Certain electric trains and the like powered via a transformer and running on a track incorporate mechanisms which mimick the whistling sound of a steam locomotive. These trains, however, are propelled by electric motors and therefore do not mimick the chugga chugga sound of the steam locomotive. Further, prior art devices are not known which have the ability to simulate both a slow moving and a fast moving steam locomotive unless these prior art devices are extremely sophisticated and as such, not practical for incorporation into pre-school type toys.

BRIEF SUMMARY OF THE INVENTION

It is an object of this invention to produce a toy adapted for use by pre-school children which simulates a steam locomotive using both a visual and audio mode. Included in the audio portion of this is an apparatus for producing a sound mimicking a steam locomotive while it is moving, as well as an apparatus for mimicking the whistling sound made by a steam locomotive. It is an additional object to produce a toy which is capable of both visually and audibly mimicking a steam locomotive yet which is simple in construction and thus easy to manufacture and economic to the consumer.

These and other objects are achieved in a toy steam locomotive which comprises means for producing a sound simulating a steam locomotive; means for producing a sound simulating a steam locomotive whistle; means for producing a visual simulation of a fire in a steam locomotive firebox; power means operatively connected to said means for producing a sound simulating a steam locomotive, said means for producing a sound simulating a steam locomotive whistle, and said means for producing a visual simulation of a fire; switch means connected to said power means for turning said power means off and on; first control means operatively connected to said means for producing a sound simulating a steam locomotive whistle and capable of controlling said means for producing a sound simulating a steam locomotive whistle between an on position wherein said whistle sound is heard and an off position wherein said whistle sound is not heard; second control means operatively connected to said means for producing a sound simulating a steam locomotive for modulating said simulated steam locomotive sound.

The apparatus of the toy for producing a sound mimicking a steam locomotive comprises a resonator means located in said toy such that a portion of said resonator means is free to vibrate producing a sound audible outside of said toy; an activator means located in said toy and including a power means for continuously activating said activator means; a variable vibration means operatively associated with said resonator means such that vibration can be transferred from said variable vibration means to said resonator means for producing said sound; cycling means attaching to said variable vibration means and capable of cyclically associating and disassociating said variable vibration means with said activator means such that vibrations are induced in said variable vibration means when said variable vibration means is associated with said activator means and said vibrations are allowed to dissipate when said variable vibration means is disassociated from said activator means.

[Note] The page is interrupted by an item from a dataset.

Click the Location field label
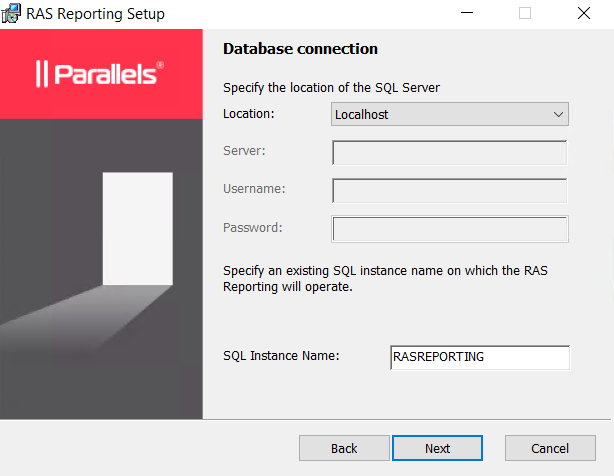click(249, 114)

The apparatus of the toy for mimicking the whistling sound produced by a steam locomotive comprises a chamber having an air inlet and an air outlet, a fan means located in said chamber; a whistle means associated with said air outlet of said chamber; an inlet closure means associated with said air inlet and including a closure member capable of sealing said air inlet to ingress of air into said chamber, control means operatively connected to said closure member and capable of moving said closure member with respect to said chamber allowing air to ingress into said chamber and be propelled from said chamber by said fan means through said outlet into said whistle means.

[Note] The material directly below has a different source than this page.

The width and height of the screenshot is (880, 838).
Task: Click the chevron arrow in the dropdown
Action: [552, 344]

The apparatus of the toy for mimicking the fire in the firebox of a steam locomotive comprises a housing having an opening simulating the opening of a firebox in a steam locomotive; a transparent member located in said opening in said housing, said transparent member including a first surface exposed through said opening in said housing and a second surface spaced from said first surface, said first surface containing a plurality of ridges, each member of said plurality of ridges lying essentially parallel to the other member of said plurality of ridges, said second surface comprising a flat planar surface; a movable member located adjacent to said transparent member and including a flat planar surface located adjacent to and coplanar with said second surface of said transparent member, said movable member movably mounted on said housing such that it is capable of oscillating back and forth with respect to said transparent member, said movable member including indicia located on said flat planar surface of said movable member, said indicia comprising at least two colors corresponding to different colors of a flame; means for oscillating said movable member with respect to said transparent member.

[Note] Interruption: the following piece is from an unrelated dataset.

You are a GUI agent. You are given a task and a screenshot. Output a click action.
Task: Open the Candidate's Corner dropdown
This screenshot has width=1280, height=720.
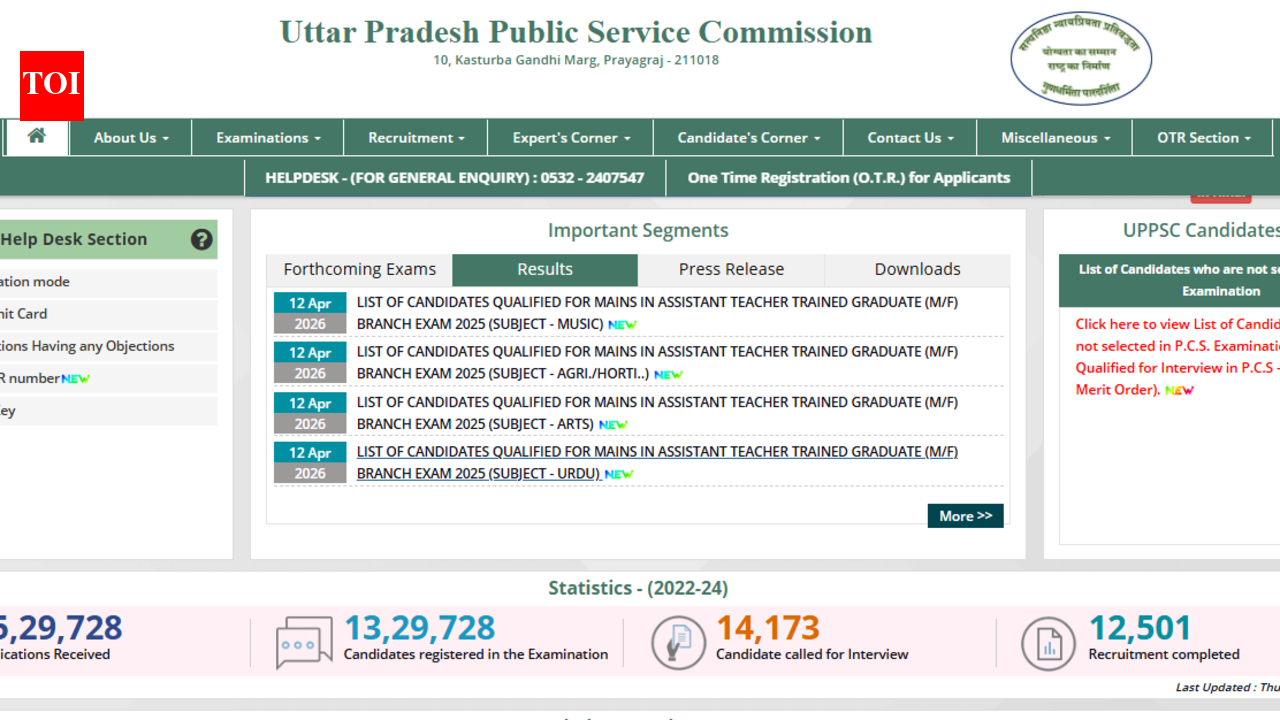coord(747,137)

BRIEF DESCRIPTION OF THE DRAWINGS

This invention will be better understood when taken in conjunction with the drawings wherein:

FIG. 1 is an isometric view of the toy steam locomotive of the invention;

FIG. 2 is a rear elevational view of the toy steam locomotive shown in FIG. 1;

FIG. 3 is a side elevational view in partial section about the

line

3--3 of FIG. 2;

FIG. 4 is a side elevational view about the

line

4--4 of FIG. 2;

FIG. 5 is a bottom plan view about the

line

5--5 of FIG. 4;

FIG. 6 is an isometric view of certain of the components within the interior of the toy steam locomotive which are adjacent to the right-hand wheel shown in FIG. 2;

FIG. 7 is an exploded view of certain of the internal components of the toy steam locomotive including certain parts also shown in FIG. 6;

FIG. 8 is an isometric view of certain of the internal components of the toy steam locomotive of FIG. 1 which are located in the cab portion of the housing;

FIG. 9 is a top plan view showing certain of the components also seen in FIG. 7 and includes one of the components shown in one spatial relationship in solid lines and a second spatial relationship shown in phantom lines;

FIG. 10 is an isometric view of the back side of the firebox viewable in FIG. 2;

FIG. 11 is a plan view in section taken about the

line

11--11 of FIG. 10; and

FIG. 12 is a side elevational view in partial section of certain of the components shown in FIG. 9.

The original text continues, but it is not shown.